Descendre les gorges de l’Ardèche en canoë

Le canyon calcaire déroule une trentaine de kilomètres de méandres entre Vallon-Pont-d’Arc et Saint-Martin-d’Ardèche, au cœur d’une réserve naturelle nationale classée depuis 1980 et étendue à 1 950 hectares en 2018, d’après le syndicat de gestion des gorges de l’Ardèche. La rivière alterne plans d’eau calmes et petits rapides, avec des falaises qui montent par endroits à plus de 200 mètres. Aigles de Bonelli et castors habitent les lieux, ce qui explique la règle stricte : à l’intérieur de la réserve, les arrêts se font uniquement sur les plages balisées.

Les loueurs installés au bord de la rivière, à l’image de ce spécialiste du canoë vallon pont d’arc, fournissent l’embarcation, les pagaies, les gilets et les bidons étanches, puis assurent la navette retour depuis l’aval. Réservez tôt le matin en été : les départs de mi-journée subissent la chaleur et l’affluence sur l’eau.

Quel format pour un week-end ?

Trois options se détachent selon votre niveau et votre planning :

  • Mini-descente de 6 à 8 km : passage sous l’arche, idéal en demi-journée avec des enfants dès 7 ans sachant nager.
  • Journée de 24 km : le grand canyon en version condensée, 5 à 7 heures de pagaie.
  • Intégrale de 32 km sur deux jours : nuit obligatoire au bivouac de Gaud ou de Gournier, les deux seuls autorisés dans la réserve.

La formule deux jours transforme la sortie sportive en expédition. Le silence du canyon au coucher du soleil justifie à lui seul la réservation anticipée du bivouac.
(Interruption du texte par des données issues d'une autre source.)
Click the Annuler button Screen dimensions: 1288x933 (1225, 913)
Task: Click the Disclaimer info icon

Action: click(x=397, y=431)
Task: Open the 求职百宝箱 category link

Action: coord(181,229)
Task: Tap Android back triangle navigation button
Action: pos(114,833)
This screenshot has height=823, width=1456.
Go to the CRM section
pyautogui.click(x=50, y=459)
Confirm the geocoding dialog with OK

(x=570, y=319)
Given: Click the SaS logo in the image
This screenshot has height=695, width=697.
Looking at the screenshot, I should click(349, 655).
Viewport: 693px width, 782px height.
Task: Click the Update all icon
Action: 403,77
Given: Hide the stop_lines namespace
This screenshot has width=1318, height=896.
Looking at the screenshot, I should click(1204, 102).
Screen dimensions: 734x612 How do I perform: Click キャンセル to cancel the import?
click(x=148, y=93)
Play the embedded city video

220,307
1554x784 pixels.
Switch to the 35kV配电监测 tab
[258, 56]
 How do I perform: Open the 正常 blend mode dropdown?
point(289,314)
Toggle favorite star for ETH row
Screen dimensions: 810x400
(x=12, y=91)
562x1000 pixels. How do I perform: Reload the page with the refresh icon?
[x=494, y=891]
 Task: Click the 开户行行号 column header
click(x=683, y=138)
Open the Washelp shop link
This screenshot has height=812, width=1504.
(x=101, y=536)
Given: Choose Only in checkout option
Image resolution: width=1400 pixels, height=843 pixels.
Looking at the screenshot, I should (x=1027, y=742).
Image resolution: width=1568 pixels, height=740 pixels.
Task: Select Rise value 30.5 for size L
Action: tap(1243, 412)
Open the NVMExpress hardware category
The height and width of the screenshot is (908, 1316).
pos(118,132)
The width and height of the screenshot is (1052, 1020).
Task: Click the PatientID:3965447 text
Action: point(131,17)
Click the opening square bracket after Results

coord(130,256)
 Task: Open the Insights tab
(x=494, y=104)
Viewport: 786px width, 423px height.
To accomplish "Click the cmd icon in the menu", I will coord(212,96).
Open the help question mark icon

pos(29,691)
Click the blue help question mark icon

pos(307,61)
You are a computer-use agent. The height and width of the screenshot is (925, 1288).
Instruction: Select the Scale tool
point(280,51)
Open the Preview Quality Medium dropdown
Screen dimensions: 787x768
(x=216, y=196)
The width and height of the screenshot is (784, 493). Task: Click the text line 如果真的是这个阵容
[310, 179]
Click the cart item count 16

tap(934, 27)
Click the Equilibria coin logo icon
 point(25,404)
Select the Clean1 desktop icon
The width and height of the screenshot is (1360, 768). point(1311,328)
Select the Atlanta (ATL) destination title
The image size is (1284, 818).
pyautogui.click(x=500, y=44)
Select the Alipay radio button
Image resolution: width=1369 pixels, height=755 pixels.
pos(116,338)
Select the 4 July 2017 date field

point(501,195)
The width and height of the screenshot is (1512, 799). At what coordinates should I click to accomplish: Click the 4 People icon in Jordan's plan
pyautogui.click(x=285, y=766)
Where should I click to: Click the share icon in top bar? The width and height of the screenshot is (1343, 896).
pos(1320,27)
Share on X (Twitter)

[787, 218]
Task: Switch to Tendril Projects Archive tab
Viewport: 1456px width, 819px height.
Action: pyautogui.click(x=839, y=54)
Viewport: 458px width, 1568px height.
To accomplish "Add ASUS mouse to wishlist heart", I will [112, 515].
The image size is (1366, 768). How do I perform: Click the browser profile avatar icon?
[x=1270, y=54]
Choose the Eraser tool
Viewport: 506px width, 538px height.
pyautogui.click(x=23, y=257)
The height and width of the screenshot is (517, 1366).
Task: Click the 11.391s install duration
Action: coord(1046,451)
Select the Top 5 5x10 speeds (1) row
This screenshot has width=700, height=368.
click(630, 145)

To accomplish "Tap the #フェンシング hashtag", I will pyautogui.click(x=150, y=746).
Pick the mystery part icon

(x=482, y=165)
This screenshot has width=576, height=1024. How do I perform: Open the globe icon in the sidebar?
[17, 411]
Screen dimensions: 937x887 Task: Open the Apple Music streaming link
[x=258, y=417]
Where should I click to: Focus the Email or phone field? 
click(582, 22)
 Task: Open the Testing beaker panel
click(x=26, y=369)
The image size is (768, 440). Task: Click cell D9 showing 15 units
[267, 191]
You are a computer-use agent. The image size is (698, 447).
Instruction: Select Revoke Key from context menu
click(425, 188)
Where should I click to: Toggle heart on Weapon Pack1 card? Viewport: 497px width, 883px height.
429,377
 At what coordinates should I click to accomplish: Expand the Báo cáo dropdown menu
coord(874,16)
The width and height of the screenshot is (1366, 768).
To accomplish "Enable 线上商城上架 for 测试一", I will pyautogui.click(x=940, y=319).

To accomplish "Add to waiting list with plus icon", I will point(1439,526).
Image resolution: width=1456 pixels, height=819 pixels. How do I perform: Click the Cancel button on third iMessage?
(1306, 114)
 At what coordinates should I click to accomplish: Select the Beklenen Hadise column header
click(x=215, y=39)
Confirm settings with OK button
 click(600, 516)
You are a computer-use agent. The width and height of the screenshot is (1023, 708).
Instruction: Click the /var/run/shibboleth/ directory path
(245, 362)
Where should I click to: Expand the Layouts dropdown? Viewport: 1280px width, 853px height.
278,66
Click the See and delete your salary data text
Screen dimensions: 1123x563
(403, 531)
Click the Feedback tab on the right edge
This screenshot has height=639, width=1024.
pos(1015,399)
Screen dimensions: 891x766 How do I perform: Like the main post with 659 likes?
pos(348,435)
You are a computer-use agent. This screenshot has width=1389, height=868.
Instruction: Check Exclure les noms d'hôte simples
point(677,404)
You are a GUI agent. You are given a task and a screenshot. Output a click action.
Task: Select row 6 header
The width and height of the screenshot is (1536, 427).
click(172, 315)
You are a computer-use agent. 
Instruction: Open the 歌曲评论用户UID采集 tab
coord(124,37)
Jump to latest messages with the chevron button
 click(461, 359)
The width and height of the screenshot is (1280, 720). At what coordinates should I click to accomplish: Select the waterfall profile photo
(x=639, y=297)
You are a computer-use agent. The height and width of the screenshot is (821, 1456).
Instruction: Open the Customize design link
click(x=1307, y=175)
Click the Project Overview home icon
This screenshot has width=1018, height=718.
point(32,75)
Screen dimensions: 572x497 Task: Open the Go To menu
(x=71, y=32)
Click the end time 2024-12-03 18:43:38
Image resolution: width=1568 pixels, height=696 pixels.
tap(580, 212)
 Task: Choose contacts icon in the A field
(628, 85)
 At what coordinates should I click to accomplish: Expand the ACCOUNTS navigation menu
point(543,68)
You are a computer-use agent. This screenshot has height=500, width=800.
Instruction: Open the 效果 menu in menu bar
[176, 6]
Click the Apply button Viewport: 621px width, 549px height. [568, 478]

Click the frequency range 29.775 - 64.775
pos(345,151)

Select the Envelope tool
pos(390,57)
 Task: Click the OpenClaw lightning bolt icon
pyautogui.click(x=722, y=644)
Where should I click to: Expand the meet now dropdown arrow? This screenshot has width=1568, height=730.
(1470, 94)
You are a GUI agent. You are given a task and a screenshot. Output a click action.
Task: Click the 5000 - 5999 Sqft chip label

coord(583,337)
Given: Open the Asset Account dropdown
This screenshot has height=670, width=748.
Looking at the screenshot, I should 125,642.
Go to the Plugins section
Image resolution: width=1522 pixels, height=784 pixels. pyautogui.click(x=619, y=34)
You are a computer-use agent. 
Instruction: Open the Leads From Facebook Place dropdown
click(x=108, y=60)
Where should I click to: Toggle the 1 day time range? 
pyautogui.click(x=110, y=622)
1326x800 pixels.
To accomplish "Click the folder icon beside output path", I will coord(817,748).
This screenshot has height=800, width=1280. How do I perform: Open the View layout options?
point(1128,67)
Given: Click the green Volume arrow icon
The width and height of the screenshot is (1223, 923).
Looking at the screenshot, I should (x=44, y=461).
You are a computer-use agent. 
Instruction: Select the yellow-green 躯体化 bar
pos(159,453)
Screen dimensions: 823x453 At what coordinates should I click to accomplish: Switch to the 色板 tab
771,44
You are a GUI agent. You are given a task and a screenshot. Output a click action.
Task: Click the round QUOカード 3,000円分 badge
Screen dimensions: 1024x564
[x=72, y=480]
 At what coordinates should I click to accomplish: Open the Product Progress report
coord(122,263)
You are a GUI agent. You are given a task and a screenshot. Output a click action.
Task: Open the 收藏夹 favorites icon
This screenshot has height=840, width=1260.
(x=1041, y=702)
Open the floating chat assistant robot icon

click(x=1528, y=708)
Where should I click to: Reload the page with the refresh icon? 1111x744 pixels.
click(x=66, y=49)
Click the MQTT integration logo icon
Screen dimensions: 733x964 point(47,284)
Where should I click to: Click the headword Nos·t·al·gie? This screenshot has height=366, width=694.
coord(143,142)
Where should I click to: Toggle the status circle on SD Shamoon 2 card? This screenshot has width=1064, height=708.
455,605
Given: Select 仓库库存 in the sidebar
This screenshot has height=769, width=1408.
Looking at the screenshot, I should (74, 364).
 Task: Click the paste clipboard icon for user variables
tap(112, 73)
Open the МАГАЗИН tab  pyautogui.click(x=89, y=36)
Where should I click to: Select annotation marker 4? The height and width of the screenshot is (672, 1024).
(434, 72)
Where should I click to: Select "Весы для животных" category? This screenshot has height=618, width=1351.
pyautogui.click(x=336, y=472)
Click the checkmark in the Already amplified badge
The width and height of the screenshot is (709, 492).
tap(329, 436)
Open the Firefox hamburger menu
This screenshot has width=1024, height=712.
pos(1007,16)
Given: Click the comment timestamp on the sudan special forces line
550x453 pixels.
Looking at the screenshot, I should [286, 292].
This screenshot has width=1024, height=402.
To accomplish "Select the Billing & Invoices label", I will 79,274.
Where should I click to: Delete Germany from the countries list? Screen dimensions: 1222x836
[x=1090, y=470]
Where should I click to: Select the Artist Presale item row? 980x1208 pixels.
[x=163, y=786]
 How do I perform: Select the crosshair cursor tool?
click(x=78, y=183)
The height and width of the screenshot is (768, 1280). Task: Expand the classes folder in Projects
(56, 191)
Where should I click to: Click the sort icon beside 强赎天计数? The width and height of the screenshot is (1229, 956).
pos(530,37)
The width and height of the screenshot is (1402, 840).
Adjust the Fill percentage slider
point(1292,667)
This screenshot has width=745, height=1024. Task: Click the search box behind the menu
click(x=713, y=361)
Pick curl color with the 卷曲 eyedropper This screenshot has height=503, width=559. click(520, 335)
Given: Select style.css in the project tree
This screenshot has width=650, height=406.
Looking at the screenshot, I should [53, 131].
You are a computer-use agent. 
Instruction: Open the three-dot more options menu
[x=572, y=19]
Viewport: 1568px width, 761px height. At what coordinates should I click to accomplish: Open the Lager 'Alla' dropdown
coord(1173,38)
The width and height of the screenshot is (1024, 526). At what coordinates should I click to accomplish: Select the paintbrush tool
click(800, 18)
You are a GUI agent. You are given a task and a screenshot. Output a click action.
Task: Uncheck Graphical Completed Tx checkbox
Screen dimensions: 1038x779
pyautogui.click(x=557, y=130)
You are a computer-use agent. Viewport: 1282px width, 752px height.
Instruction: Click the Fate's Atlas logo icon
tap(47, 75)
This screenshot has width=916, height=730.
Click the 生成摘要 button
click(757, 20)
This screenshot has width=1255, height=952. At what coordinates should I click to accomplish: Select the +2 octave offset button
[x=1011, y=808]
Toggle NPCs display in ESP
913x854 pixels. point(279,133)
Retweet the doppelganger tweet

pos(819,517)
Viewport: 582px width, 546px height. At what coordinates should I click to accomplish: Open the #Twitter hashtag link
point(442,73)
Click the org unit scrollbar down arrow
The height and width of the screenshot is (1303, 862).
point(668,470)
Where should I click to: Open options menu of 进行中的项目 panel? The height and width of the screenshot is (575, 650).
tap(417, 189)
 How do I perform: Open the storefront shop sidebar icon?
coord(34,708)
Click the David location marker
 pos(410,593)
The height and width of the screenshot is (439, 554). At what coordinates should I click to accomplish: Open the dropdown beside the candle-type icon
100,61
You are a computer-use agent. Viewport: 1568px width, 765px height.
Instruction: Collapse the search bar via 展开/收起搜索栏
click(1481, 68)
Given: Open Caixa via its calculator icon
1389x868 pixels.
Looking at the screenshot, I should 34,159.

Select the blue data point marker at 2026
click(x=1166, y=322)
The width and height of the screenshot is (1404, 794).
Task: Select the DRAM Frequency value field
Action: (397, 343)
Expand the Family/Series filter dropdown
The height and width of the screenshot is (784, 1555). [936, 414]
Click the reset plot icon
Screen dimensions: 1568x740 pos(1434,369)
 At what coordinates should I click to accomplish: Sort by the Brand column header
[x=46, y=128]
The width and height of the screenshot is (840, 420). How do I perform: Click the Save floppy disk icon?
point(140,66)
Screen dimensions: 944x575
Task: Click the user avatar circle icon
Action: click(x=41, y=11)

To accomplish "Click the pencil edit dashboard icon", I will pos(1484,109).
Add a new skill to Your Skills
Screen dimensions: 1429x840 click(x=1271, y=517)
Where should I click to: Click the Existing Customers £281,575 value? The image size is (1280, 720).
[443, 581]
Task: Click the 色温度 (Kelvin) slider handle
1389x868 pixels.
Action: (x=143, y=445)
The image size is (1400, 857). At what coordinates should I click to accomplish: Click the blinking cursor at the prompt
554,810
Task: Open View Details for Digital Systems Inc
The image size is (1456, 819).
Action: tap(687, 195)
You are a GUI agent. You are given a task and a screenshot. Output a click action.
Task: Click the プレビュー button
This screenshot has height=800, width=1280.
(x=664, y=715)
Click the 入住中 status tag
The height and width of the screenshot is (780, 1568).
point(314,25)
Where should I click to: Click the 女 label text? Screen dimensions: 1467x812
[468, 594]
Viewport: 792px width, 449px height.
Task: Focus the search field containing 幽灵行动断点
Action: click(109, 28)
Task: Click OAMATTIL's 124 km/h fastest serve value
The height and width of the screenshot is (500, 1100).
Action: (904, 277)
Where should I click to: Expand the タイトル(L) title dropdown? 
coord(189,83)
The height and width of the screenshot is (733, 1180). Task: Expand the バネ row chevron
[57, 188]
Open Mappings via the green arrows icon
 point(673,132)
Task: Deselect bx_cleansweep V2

Le Pont d’Arc, porte d’entrée du canyon

Impossible de visiter le sud du département sans passer par cette arche. Creusé par la rivière il y a au moins 500 000 ans, le Pont d’Arc culmine à 54 mètres de hauteur pour 60 mètres d’ouverture, ce qui en fait la plus grande arche naturelle de France selon l’office de tourisme des gorges de l’Ardèche. La plage à son pied se prête à la baignade en été, et le belvédère de la route touristique offre le point de vue classique au lever du jour, avant l’arrivée des cars.

Canoës passant sous l’arche naturelle du Pont d’Arc en Ardèche

Un saut en parachute à 4 000 mètres au-dessus de l’Ardèche méridionale

Vu du ciel, le relief ardéchois change d’échelle. Le plateau calcaire, les serres cévenoles et le ruban vert de la rivière composent un décor que peu de drop zones françaises peuvent aligner. Le centre Dragon Fly Parachutisme opère depuis l’aérodrome d’Aubenas-Ardèche méridionale, sur la commune de Lanas, à une vingtaine de minutes de Vallon-Pont-d’Arc.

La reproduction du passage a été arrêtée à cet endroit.